Tuesday, January 29, 2008

alex once said

"being an artist is embarrassing"

Sunday, January 20, 2008

The Four Horsemen of the Apocalypse



















































Last night after the performance on larynx and sax at Ken Sanders Rare Books (Alex Caldiero scrolling down Kerouac's "On the Road" with John Flanders fueling the truck as it rolled), I sat on a stool at the Desert Edge next to Trent Harris and heard him say that without Alex, the city would be a wasteland.

I agreed, and added: I've always thought of you and Alex and Scott Carrier as the Holy Trinity.

That would make me the Holy Ghost, he claimed.

This morning, for several reasons, I'd like to revise my assessment.

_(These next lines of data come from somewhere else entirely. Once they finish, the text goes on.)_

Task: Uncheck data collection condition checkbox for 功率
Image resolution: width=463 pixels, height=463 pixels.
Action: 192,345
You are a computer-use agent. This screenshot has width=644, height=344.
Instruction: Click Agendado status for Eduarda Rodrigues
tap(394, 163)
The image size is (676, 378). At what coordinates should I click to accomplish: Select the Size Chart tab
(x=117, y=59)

1. This is no trinity, but a quartet: Ken Sanders is an obvious partner in crime.
2. None of the four is even remotely holy in a trinitarian sense. We'd have to move into a Ginsbergian universe for that epithet to hold true.
3. I can imagine Ken as God the Father and Alex as Sweet Jesus; but Trent as the Holy Ghost? Scott as the peripatetic apostle Paul?
4. Isn't it more fun to think of these four astride immense Percherons pounding across the west desert, headed for the City of the Saints?

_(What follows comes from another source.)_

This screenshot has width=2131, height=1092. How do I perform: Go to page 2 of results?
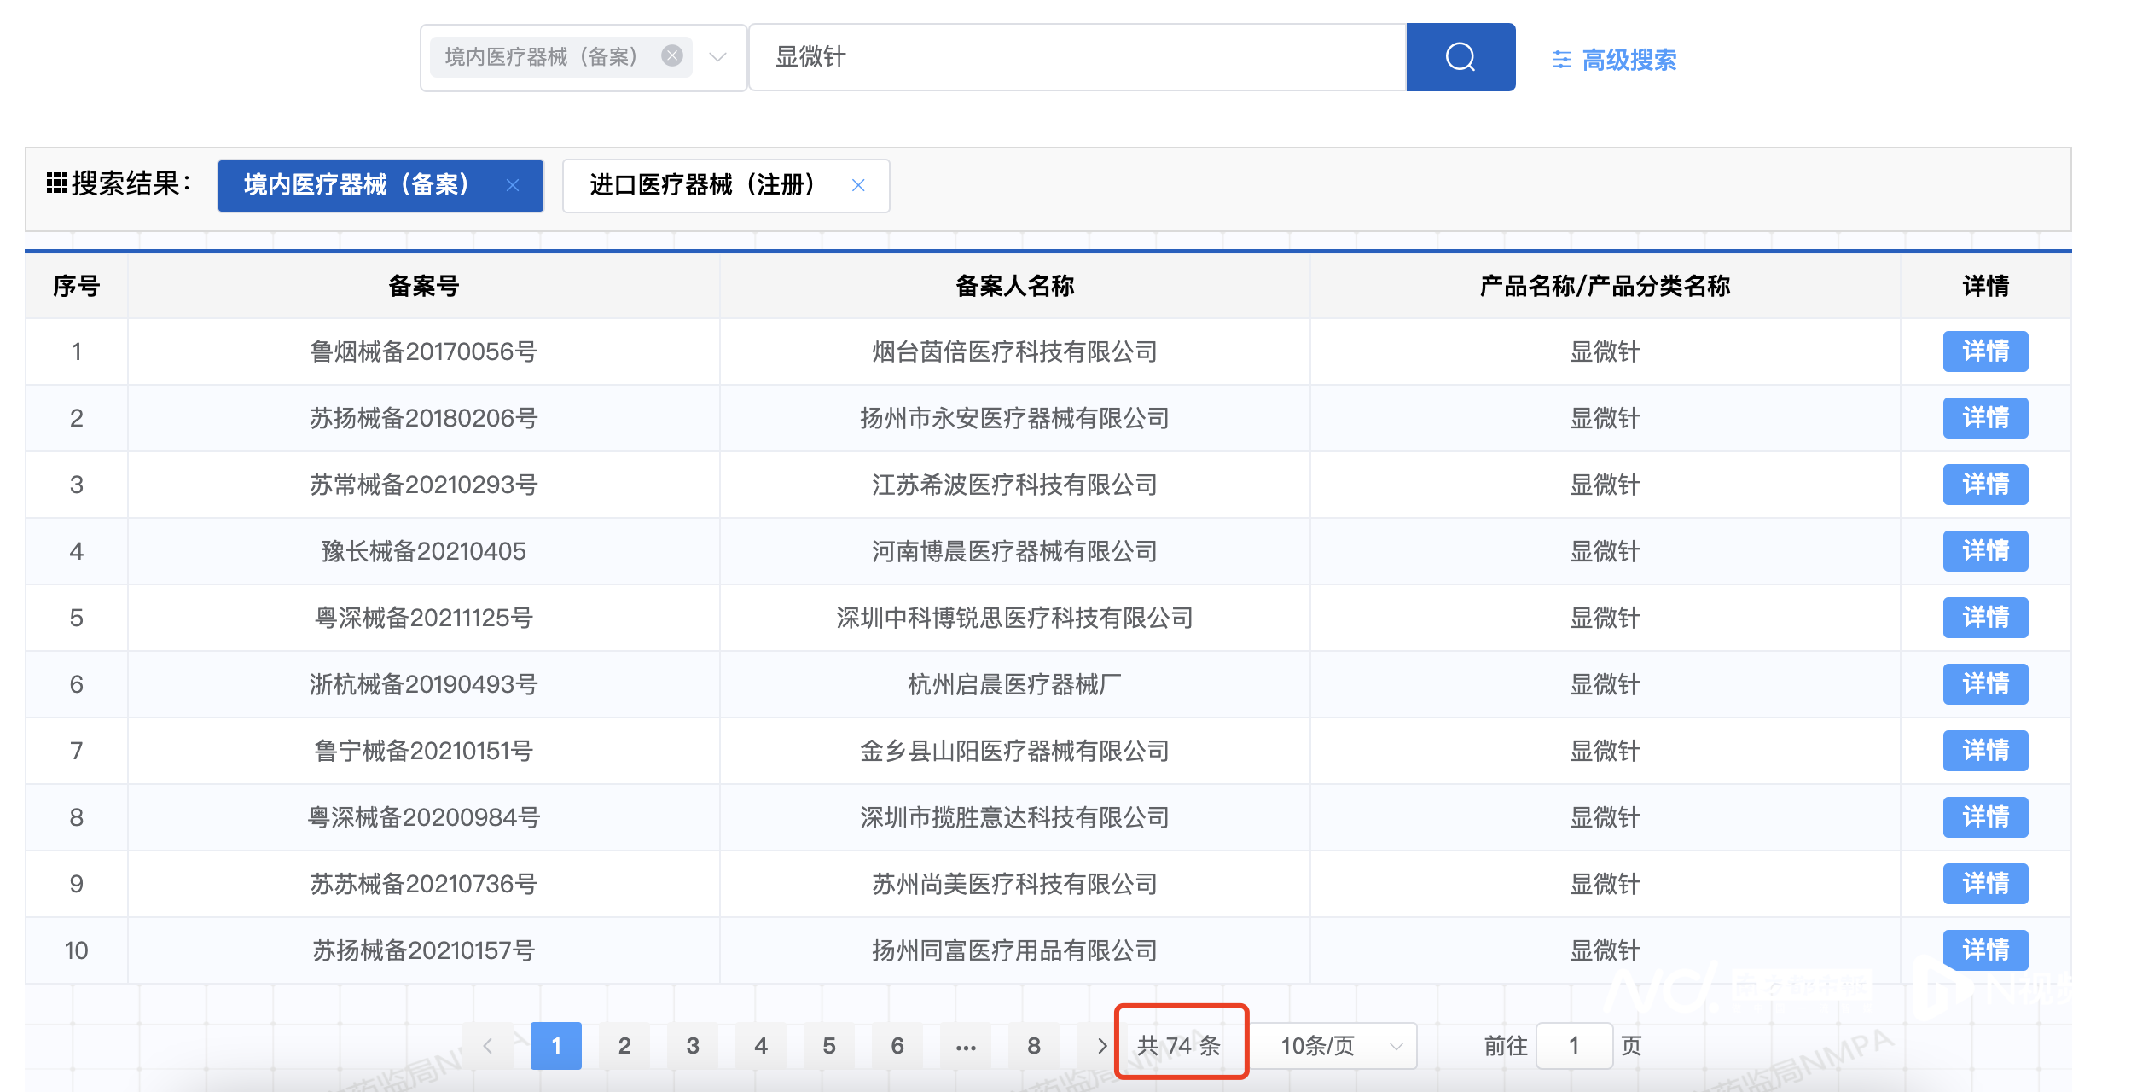point(624,1045)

Just testing, Alex said at the end of his poem about death, just testing. We all laughed, relieved that this member of the apocalyptic dream team was scheduled for later.

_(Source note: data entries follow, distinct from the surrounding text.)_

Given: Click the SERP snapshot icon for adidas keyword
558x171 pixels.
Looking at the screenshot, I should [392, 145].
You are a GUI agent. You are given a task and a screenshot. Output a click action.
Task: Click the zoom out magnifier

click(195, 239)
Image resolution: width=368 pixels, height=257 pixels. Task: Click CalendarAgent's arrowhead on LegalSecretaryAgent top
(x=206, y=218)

The straight line will take you only to death, Kerouac wrote, and Alex's reading circled around again and again to Kerouac on death, to Kerouac on jazz -- Neal and I went to see Shearing at Birdland in the midst of the long mad weekend. . . . And Shearing began to rock. . . . Folks yelled for him to "Go!" . . . "There he is! That's him! Old God! Old God Shearing! Yes! Yes! Yes!" . . . Shearing rose from the piano dripping with sweat; these were his great days before he became cool and commercial. When he was gone Neal pointed to the empty piano seat. "God's empty chair" he said.

And my mind jerked to the last review I wrote for the Salt Lake Observer, the one in which I indicted Shearing for a lackluster performance at his 80th birthday bash in SLC -- after which "Jazz at the Hilton" pulled their advertising from the paper. Wish I had known Kerouac when I wrote it.